I think it’s true that declining to hand over a password in a criminal investigation is itself a criminal act in the UK. That said, I don’t know how often this actually occurs.

As an outsider, it seems to me (big talk on the Internet! Amazeballs) that UK laws are written to be illiberal and gradually watered down to an acceptable degree. I think that happened with RIPA and later with the whole nazi saluting dog mess. Whether they can survive the rise of free speech double talkers like Farage remains to be seen. But the Blair/Brown years made it clear that even supposedly intelligent middle of the road leadership is capable of imposing surprisingly illiberal legislation. I don’t much care for the Tories but I don’t think they have much interest in my personal life.

No, just the UK.

I actually think it might be worse.

You need to be able to hand over encryption keys too.

Claiming to not know them is also not allowed, whether you actually know them or not.

I am reasonably convinced that if you wipe the key slots on an encrypted drive but leave encrypted blocks around, they might be able to argue that you are obligates to store all the block keys for such an occasion.
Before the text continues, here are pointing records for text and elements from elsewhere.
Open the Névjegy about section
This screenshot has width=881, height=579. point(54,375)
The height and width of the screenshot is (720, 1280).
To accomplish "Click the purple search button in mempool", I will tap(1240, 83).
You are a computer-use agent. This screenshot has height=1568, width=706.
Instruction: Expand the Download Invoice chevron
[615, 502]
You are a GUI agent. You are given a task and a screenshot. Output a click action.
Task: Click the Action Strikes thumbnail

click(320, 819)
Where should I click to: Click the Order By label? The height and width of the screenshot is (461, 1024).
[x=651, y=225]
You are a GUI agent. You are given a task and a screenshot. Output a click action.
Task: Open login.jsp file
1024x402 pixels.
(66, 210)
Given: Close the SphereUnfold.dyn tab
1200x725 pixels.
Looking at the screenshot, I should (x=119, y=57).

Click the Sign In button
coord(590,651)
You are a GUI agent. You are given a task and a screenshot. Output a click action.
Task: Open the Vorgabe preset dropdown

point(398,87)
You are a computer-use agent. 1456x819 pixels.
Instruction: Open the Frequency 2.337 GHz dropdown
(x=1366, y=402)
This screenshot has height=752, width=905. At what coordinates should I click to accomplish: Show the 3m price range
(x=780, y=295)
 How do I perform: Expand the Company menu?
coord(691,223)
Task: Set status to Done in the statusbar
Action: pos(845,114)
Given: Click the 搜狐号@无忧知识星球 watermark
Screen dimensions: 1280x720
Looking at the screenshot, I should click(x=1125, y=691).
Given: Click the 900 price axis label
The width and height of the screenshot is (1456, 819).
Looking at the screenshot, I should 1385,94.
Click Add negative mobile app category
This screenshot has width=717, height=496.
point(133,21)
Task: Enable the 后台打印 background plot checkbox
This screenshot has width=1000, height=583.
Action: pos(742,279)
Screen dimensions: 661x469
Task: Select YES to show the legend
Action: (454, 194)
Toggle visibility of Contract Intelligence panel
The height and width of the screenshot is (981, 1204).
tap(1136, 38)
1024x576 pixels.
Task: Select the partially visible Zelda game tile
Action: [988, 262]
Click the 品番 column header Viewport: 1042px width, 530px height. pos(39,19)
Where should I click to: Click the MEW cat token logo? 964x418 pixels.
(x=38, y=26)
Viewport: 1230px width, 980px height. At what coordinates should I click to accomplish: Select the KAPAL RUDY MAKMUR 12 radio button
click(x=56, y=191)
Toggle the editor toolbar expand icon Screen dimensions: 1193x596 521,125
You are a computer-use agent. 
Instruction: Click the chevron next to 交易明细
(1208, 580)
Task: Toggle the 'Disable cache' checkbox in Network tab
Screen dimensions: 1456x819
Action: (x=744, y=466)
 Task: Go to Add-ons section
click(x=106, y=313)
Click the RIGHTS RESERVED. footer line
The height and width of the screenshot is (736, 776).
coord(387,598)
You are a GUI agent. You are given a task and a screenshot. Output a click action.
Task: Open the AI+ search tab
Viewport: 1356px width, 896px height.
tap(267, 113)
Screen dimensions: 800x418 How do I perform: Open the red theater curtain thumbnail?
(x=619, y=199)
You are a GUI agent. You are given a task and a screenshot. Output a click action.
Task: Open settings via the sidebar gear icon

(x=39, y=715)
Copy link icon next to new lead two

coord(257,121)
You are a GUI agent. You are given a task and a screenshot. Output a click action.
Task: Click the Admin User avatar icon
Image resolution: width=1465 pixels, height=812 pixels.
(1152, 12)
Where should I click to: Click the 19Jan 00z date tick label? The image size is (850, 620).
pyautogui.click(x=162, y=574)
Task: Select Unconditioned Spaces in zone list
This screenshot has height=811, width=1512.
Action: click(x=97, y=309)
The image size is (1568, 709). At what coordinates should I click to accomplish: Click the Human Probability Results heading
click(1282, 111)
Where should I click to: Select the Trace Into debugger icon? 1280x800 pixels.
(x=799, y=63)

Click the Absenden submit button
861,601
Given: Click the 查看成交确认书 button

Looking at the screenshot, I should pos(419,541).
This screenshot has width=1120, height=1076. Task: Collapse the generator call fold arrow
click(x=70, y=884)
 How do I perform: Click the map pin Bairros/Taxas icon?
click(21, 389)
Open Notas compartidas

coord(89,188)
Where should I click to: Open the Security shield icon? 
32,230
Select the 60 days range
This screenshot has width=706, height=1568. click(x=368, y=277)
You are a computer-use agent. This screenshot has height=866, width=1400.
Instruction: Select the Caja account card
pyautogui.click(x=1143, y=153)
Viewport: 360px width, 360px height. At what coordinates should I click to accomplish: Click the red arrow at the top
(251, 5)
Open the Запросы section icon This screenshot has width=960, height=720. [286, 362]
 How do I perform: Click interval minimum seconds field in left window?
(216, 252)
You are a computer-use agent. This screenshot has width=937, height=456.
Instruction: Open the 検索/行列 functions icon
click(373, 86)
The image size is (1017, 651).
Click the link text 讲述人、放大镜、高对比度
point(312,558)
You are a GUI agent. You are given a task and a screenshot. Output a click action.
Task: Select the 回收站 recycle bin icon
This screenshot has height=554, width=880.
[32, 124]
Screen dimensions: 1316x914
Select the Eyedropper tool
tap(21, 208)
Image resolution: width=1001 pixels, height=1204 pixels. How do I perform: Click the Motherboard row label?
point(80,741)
So using any kind of multi-tier encryption in the UK might be a massive liability unless you permanently store all the material required to derive any key that is used to encrypt anything.

This also probably has impact on TLS now that I think about it.

Now, real world criminal cases are likely to proceed differently than how they proceed in the mind of a programmer interpreting the law as a program. But, I am not too convinced such a farcical thing wouldn't happen, the UK government and police have engaged in much dumber things.

Now that I think about it, storing randomness on a disk could probably be used to incriminate you in case that disk was seized. Since the police wouldn't be able to tell if it wasn't encrypted data.

Did that happen? Did someone to go jail for not decrypting a TLS connection or a random data block?
Not yet, but for a long time nobody spent years in court because they were particularly rude to nobody in particular on the internet, and then it happened, and the law was there all along.